Every temporary Security of any series shall be executed by the
Company and be authenticated by the Trustee upon the same
conditions and in substantially the same manner, and with like
effect, as the definitive Securities of such series. Without
unnecessary delay the Company will execute and will furnish
definitive Securities of such series and thereupon any or all
temporary Securities of such series may be surrendered in exchange
therefor (without charge to the holders), at the office or agency
of the Company designated for the purpose in the Borough of
Manhattan, the City and State of New York, and the Trustee shall
authenticate and such office or agency shall deliver in exchange
for such temporary Securities an equal aggregate principal amount
of definitive Securities of such series, unless the Company advises
the Trustee to the effect that definitive Securities need not be
executed and furnished until further notice from the Company. Until
so exchanged, the temporary Securities of such series shall be
entitled to the same benefits under this Indenture as definitive
Securities of such series authenticated and delivered
hereunder.
SECTION 2.07
Mutilated, Destroyed, Lost or Stolen Securities .
In case any
temporary or definitive Security shall become mutilated or be
destroyed, lost or stolen, the Company (subject to the next
succeeding sentence) shall execute, and upon the Company’s
request the Trustee (subject as aforesaid) shall authenticate and
deliver, a new Security of the same series, bearing a number not
contemporaneously outstanding, in exchange and substitution for the
mutilated Security, or in lieu of and in substitution for the
Security so destroyed, lost or stolen. In every case the applicant
for a substituted Security shall furnish to the Company and the
Trustee such security or indemnity as may be required by them to
save each of them harmless, and, in every case of destruction, loss
or theft, the applicant shall also furnish to the Company and the
Trustee evidence to their satisfaction of the destruction, loss or
theft of the applicant’s Security and of the ownership
thereof.
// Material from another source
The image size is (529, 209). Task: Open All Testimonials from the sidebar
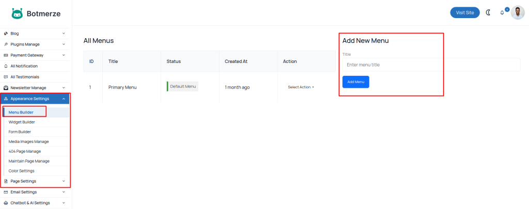coord(25,77)
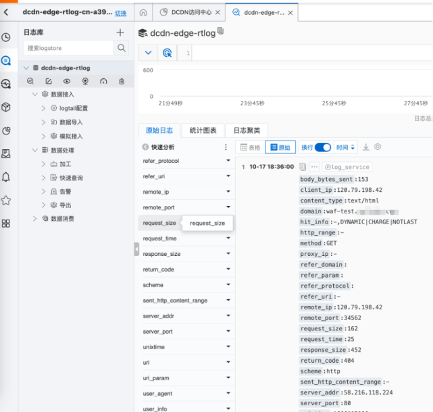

The Trustee may authenticate any such substituted Security
and deliver the same upon the written request or authorization of
any officer of the Company. Upon the issuance of any substituted
Security, the Company may require the payment of a sum sufficient
to cover any tax or other governmental charge that may be imposed
in relation thereto and any other expenses (including the fees and
expenses of the Trustee) connected therewith. In case any Security
that has matured or is about to mature shall become mutilated or be
destroyed, lost or stolen, the Company may, instead of issuing a
substitute Security, pay or authorize the payment of the same
(without surrender thereof except in the case of a mutilated
Security) if the applicant for such payment shall furnish to the
Company and the Trustee such security or indemnity as they may
require to save them harmless, and, in case of destruction, loss or
theft, evidence to the satisfaction of the Company and the Trustee
of the destruction, loss or theft of such Security and of the
ownership thereof.
Every replacement
Security issued pursuant to the provisions of this
Section shall constitute an additional contractual obligation
of the Company whether or not the mutilated, destroyed, lost or
stolen Security shall be found at any time, or be enforceable by
anyone, and shall be entitled to all the benefits of this Indenture
equally and proportionately with any and all other Securities of
the same series duly issued hereunder. All Securities shall be held
and owned upon the express condition that the foregoing provisions
are exclusive with respect to the replacement or payment of
mutilated, destroyed, lost or stolen Securities, and shall preclude
(to
11
the extent lawful)
any and all other rights or remedies, notwithstanding any law or
statute existing or hereafter enacted to the contrary with respect
to the replacement or payment of negotiable instruments or other
securities without their surrender.
SECTION 2.08
Cancellation .
All Securities
surrendered for the purpose of payment, redemption, exchange or
registration of transfer shall, if surrendered to the Company or
any paying agent, be delivered to the Trustee for cancellation, or,
if surrendered to the Trustee, shall be cancelled by it, and no
Securities shall be issued in lieu thereof except as expressly
required or permitted by any of the provisions of this Indenture.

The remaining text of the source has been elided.